I was aware that Henry Cow were keen on documenting their own history, often in situ, but having read little of this other than what came my way as archive clippings from the 1970s music media I learnt a lot which surprised me (but maybe not others) – such as the functioning of a band as a collective with its own payroll incorporating a small army of assistants as equal members (roadies, technicians, administrators). Frequent allusion is made to group meetings which decided every facet of the band’s existence, both musicially, ideologically and logistically. Piekut makes much of the term ‘contraviviality’ – his argument is that the tensions within the group, as well as their constant struggle to survive economically contributed to the efficacy of the music and in some cases may even been embraced as an essential part of the band’s existence.

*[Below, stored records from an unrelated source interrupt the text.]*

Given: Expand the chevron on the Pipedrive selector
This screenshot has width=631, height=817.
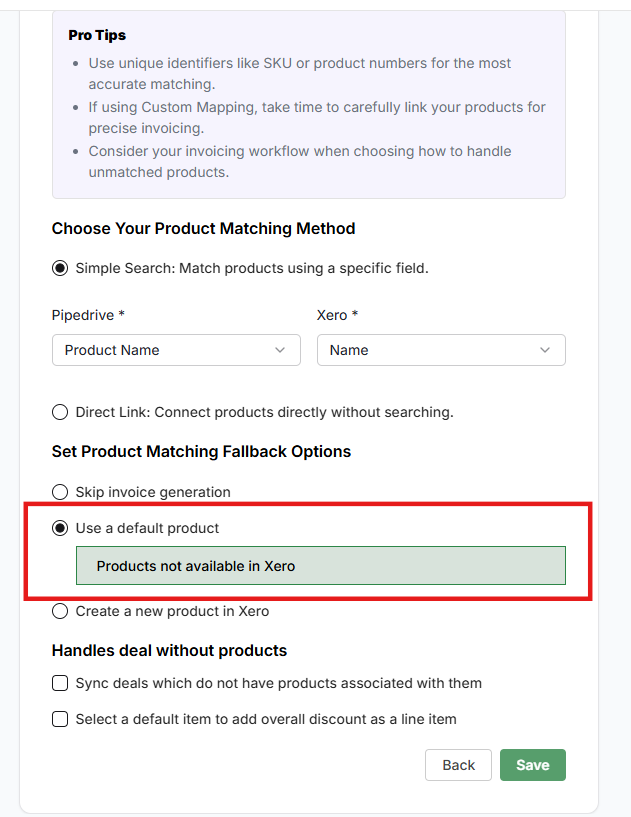Looking at the screenshot, I should (281, 350).
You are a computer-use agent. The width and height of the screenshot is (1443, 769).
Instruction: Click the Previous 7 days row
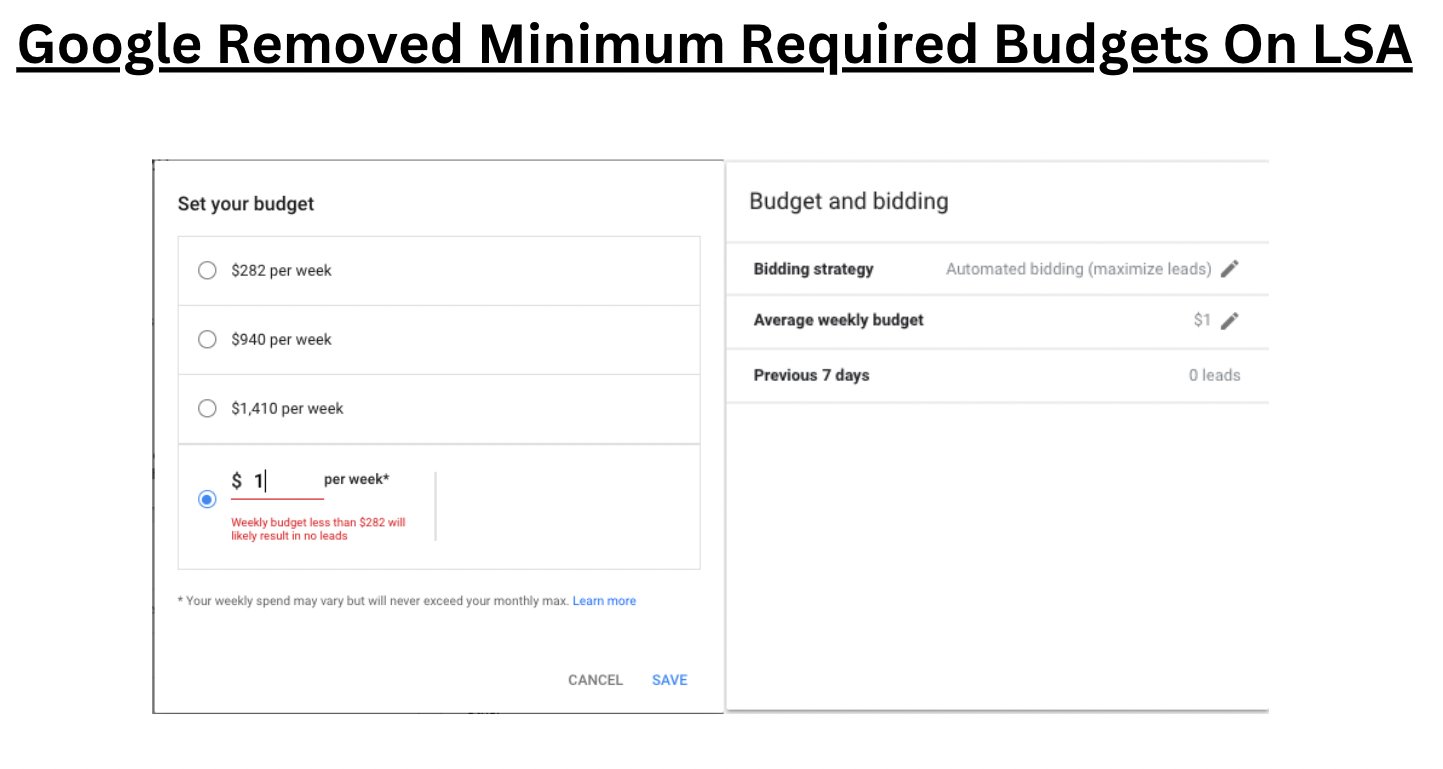pos(811,375)
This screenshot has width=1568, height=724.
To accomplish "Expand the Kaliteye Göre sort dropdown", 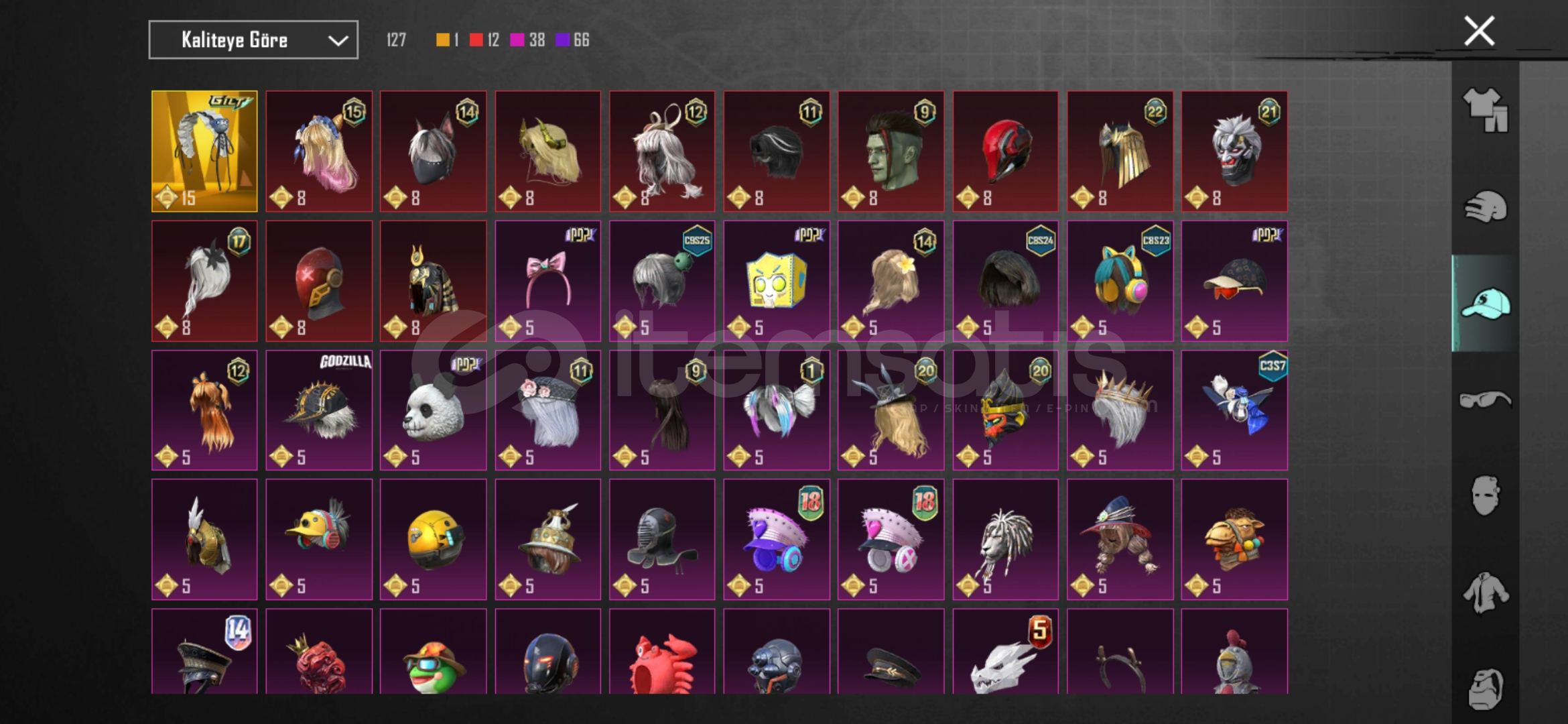I will tap(253, 40).
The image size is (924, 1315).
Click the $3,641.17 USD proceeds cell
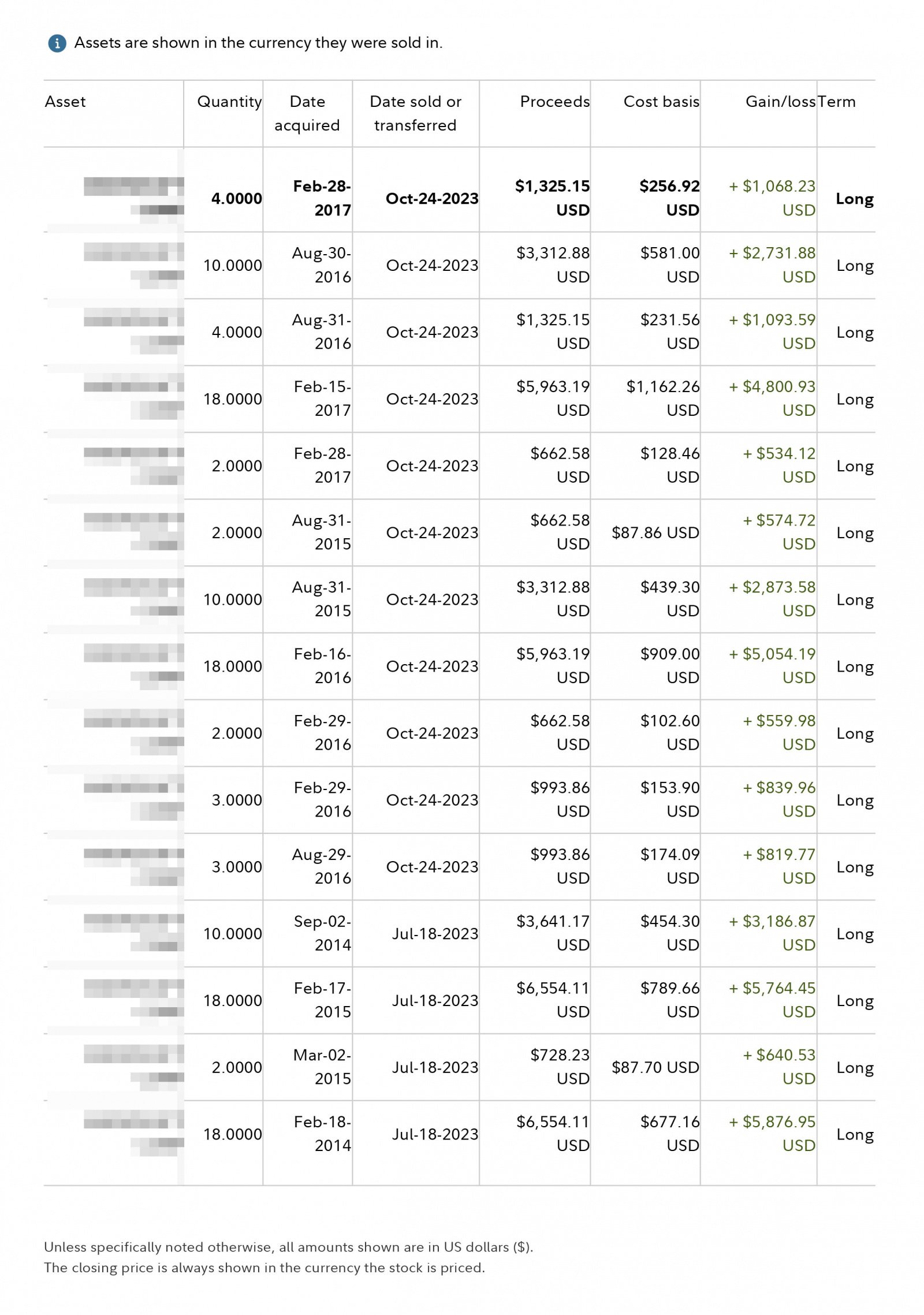553,933
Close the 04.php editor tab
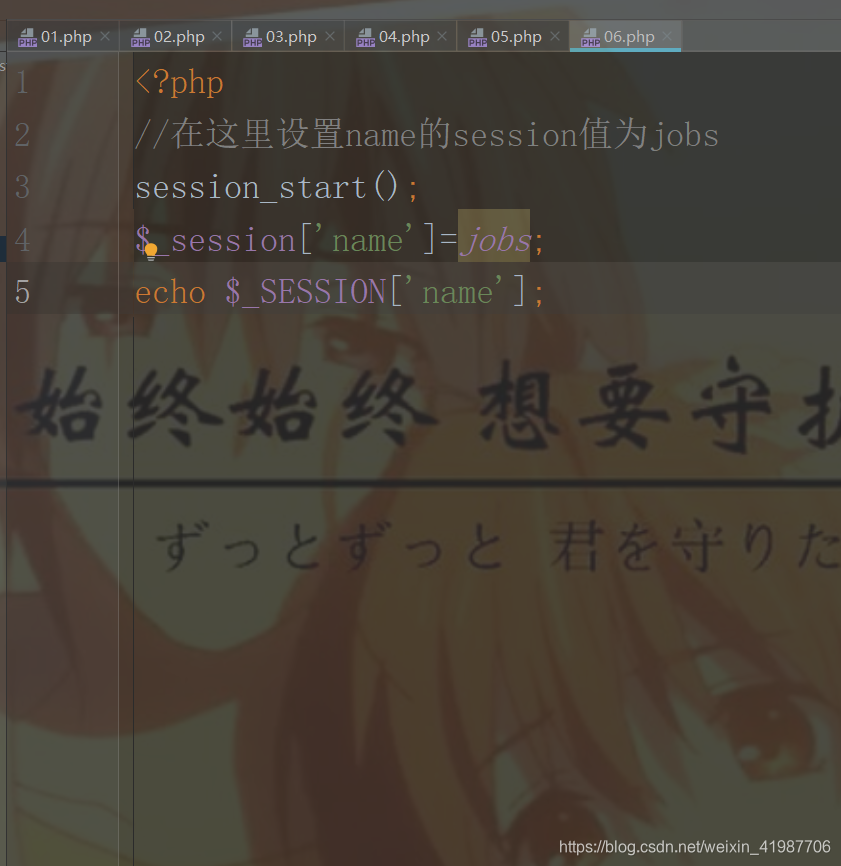 pos(442,36)
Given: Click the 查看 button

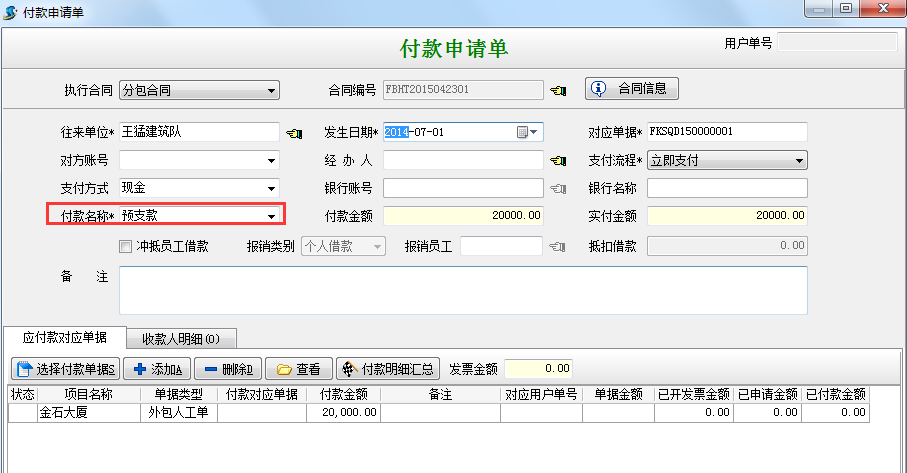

‘The World is a Problem’ also, perhaps unwittingly, contains the best description I have yet seen of the machinations of the embryonic Virgin empire – the context being how Henry Cow benefitted from the setting up of a label which had a surprise success with ‘Tubular Bells’, which for a while at least helped legitimize the support for non-commercial outfits such as Kevin Coyne, Gong, Hatfield and the North as well as Henry Cow.   That said, Richard Branson, as is well chronicled elsewhere, had little personal interest in either the Cows’ or other roster bands’ music and ultimately Henry Cow began to regard Virgin Records as part of the ‘problem’. There are also interesting passages covering crossovers with Virgin label mates Faust, and much later Mike Westbrook’s ‘Orckhestra’, plus the development of ideas which would eventually culminate in the Rock in Opposition movement involving European likeminds, plus Chris Cutler’s ‘Recommended’ mail order and record label outlets. This is an intensely serious book about what would appear to an intensely serious band, but the mood is occasionally lightened through descriptions of the band’s early Dadaist theatricals, such as a performance where the band staged an argument on stage, then split into splinter groups who performed separately from that point onwards.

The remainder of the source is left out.